Car models marketed by Dodge

The Dodge Super Bee is a mid-sized muscle car marketed by Dodge, which was produced for the 1968 through 1971 model years.
In Mexico, the Super Bee model was based on a compact Chrysler platform and was marketed from 1970 until 1980.

The Super Bee model name returned on versions of the Dodge Charger (LX) four-door sedans for the 2007, 2008, 2009, 2012, 2013, and 2023 model years.

==1968–1970 Chrysler B platform==

The original Dodge Super Bee was based on the Dodge Coronet two-door coupe, and was produced from 1968 until 1970. It was Dodge's low-priced muscle car and rebranded and mildly distinguished from the Plymouth Road Runner. The origin of the name, "Super Bee", has its basis in the "B" Body designation pertinent to Chrysler's mid-sized cars, including the Road Runner and Charger.

===1968===
Plymouth's Road Runner sales were enough to have Dodge Division General Manager, Robert McCurry, request a similar model from the Dodge Styling office. Senior designer, Harvey J. Winn, won a "contest" with the name "Super Bee" and a new logo design based on the Dodge "Scat Pack" Bee medallion. The design of the first Super Bee was influenced by the 1968 Coronet convertible and the show car's interior was built by the Alexander Brothers. The show car was introduced at the 1968 Detroit Auto Show.

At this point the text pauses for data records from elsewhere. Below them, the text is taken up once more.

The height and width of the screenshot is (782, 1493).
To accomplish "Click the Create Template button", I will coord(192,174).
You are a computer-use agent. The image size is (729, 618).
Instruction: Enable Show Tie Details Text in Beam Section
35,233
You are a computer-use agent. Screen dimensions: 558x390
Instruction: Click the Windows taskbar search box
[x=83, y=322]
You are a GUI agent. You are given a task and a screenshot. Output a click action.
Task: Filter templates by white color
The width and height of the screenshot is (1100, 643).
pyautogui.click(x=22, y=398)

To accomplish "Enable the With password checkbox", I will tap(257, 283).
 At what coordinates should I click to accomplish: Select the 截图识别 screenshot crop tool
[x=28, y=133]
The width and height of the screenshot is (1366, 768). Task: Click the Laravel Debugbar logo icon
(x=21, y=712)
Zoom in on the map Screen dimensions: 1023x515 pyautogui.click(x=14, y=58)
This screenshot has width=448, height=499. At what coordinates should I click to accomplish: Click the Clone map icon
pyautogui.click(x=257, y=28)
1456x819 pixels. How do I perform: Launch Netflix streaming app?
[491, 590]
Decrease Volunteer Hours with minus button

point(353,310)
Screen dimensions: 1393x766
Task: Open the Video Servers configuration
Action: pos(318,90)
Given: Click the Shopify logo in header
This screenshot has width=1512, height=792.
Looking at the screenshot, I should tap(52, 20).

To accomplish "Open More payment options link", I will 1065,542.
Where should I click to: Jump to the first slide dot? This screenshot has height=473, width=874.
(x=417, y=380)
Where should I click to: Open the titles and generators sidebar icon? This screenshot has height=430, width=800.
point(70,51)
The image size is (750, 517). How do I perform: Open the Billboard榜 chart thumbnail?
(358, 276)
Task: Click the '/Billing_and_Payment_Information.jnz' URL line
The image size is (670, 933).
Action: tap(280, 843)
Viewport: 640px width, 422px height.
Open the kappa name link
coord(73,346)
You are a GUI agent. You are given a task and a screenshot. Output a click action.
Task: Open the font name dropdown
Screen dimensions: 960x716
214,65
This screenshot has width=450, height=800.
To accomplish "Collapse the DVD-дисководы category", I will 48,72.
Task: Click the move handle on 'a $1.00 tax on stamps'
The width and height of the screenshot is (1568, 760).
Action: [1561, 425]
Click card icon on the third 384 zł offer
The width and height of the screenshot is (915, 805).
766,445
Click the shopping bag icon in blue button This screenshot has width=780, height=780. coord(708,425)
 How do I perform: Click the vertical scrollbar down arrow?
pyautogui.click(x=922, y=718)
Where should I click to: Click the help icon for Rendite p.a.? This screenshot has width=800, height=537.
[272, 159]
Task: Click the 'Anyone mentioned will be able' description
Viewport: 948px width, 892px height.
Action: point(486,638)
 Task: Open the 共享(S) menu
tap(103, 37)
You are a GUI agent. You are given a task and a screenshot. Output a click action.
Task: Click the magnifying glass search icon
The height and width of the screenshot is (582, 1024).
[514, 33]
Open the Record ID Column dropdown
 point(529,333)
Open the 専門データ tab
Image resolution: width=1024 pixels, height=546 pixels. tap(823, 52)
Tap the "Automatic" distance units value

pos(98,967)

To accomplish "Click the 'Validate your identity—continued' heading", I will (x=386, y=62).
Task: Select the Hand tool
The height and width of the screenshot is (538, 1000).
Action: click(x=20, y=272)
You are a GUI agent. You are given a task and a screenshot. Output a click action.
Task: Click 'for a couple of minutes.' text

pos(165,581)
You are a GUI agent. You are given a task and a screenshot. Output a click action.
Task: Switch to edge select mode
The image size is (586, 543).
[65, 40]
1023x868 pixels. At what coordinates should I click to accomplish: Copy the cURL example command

Although the two cars are similar in external appearance, the Super Bee was slightly heavier - approx. 65 lb - and rode on a 117 in wheelbase compared to the Road Runner's 116 in wheelbase. In addition to minor external differences, such as larger rear wheel openings, the bumblebee tail stripe and fancier grille, and the taillight ornamentation, the Super Bee also used actual diecast chrome-plated "Bee" medallions. These three-dimensional medallions were prominently mounted in a raised position in the grille/hood area and the trunklid/taillight area of the car throughout the first three years of production.

The Super Bee used a dash cluster from the Dodge Charger, while the 4-speed manual transmission cars received a Hurst Competition-Plus shifter with Hurst linkage; this shifter compared to the Road Runner's less expensive Inland shifter and linkage. Due to the higher-quality accessories attached to the Super Bee, the car was sold at a higher price in comparison to the Plymouth version and this had a negative effect on sales.

The Super Bee was available with the Hemi engine. This option raised the price by 33%, and 125 were sold. The 1968 model was available only as a two-door coupe, with two engine options, the base 335 hp 383 Magnum, and the 426 Hemi, rated at 425 hp.

The Super Bee included a heavy-duty suspension, an optional Mopar A833 4-speed manual transmission, and high-performance tires. Outside, a stripe (with the bee logo) was wrapped around the tail.

===1969===
A hardtop version joined the existing pillared coupe body in 1969 and the front and rear ends received revisions. The front end featured a more aggressive design with a 'squeezed' appearance to the surround of the headlights and in towards the central grille section while the rear end featured new horizontally-themed tail lights.

A new optional twin-scooped air induction hood known as the "Ramcharger" became available. This particular option was coded N96 and was the counterpart to the Plymouth Road Runner's "Coyote Duster" air induction hood. The "Ramcharger" hood featured forward-facing scoops.

A "six-pack" (three two-barrel Holley carburetors) version of Dodge's 440 cuin engine was added to the offering list mid-year rated at 390 bhp at 4700 rpm and 490 lbft at 3600 rpm of torque. The option code for this was A12, which changed the 5th digit of the VIN to M. These special order 1969 1/2 Dodge Super Bees are known as A12 M-code cars. The A12 package also equipped the cars with a Dana 60 axle with a 4:10 gear-ratio, heavy duty automatic transmission or a 4-speed manual, and a 'lift off' flat black scooped hood. Other components to the A12 package included heavy duty internal engine parts, black steel wheels with performance G70x15 tires, and heavy-duty 11-inch drum brakes. A total of 1,907 A12 M-code 440 Six Pack 1969 1/2 Dodge Super Bees were produced. This option fell half-way between the standard engine and the Hemi as a US$463 option. The 1969 model year included the base 383 Magnum, 440 Six Pack, and the 426 Hemi. The 440 Magnum (4bbl) was reserved for the Coronet R/T.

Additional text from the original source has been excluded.